DES ILLUSIONS - DÉSILLUSIONS
L’écriture, d'abord.
Ce travail débute par la découverte d’un témoignage, d’un fait réel. C’est la base, le matériaux brut, qui active mystérieusement une émotion viscérale, une question, à ce stade encore floue et nébuleuse. S’ensuit un long processus de gestation de cette confidence sans jugement, un travail dramaturgique : une culture de rencontres diverses, un éclatement des points de vue, une récolte à vif pour entendre les échos du monde autour des multiples questions soulevées par ce premier fait. Qu’il s’agisse de : "Comment dire « je » lorsqu’on est atteint d’un trouble dissociatif de l’identité ? » Ou encore « Ai-je le droit de ne pas imposer ma condition de malade à mon entourage? ». Le réel tend la main et montre la voie, la fiction, matrice en mouvement, s’attache à rendre compte dans l’illusion de ces explorations, silences observateurs et rencontres.

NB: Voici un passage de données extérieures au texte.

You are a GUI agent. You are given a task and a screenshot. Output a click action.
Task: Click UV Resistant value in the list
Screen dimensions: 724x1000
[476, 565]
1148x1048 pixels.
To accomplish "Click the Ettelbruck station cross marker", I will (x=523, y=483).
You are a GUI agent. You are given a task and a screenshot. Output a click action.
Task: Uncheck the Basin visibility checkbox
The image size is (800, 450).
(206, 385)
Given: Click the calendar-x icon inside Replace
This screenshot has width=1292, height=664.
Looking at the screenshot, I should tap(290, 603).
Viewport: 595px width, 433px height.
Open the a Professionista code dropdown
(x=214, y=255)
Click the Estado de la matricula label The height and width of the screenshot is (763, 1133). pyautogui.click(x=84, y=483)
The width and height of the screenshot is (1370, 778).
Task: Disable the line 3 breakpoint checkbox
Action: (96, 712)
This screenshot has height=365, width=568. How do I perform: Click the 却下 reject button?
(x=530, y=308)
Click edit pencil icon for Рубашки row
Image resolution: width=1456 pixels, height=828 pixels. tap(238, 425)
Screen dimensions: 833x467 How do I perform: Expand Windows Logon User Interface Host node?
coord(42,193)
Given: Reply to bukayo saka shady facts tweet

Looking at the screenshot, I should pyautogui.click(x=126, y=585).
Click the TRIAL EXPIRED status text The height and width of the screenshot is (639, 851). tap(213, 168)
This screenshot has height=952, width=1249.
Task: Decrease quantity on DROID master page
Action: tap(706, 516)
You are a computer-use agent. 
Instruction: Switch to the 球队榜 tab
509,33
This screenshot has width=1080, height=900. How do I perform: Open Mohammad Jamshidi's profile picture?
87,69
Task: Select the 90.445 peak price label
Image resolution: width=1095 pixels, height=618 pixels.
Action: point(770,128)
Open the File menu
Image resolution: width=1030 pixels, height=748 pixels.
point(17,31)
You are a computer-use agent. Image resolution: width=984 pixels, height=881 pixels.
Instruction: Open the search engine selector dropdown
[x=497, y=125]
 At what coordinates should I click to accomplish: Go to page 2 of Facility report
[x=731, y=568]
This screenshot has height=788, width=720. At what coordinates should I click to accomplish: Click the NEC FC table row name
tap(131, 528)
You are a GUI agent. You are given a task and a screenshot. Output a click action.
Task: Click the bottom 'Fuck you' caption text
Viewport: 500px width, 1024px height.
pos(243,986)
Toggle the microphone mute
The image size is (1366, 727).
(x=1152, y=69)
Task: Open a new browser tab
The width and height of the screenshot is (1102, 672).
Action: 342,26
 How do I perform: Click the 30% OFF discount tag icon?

Ensuite, la mise en scène.
L’illusion du réel ne peut alors qu’exister qu’avec la complicité de celui qui regarde, le spectateur. L’affect de la désillusion avec lequel j’aime jouer dans la mise en scène n’est que projection de nos craintes les plus intimes : et si c’était vrai? Un illusion lucide menant aux doutes, aux questions. C’est tout l’enjeu de la mise en scène, rendre vivante aux spectateurs une expérience contradictoire : ce qu’il voit n’est pas vrai, ce qu’ils vivent n’en est pas moins vrai. Et s’atteler ensuite à ce que ne disparaisse pas ce sentiment, cette réflexion : en leur donnant à voir ce qui n’est pas écrit, en leur laissant combler les silences, en chevauchant paroles, métaphores, corps parlant et réalisme. En cherchant avant tout à leur faire ressentir et voir, ce réel désormais distendu et éclaté.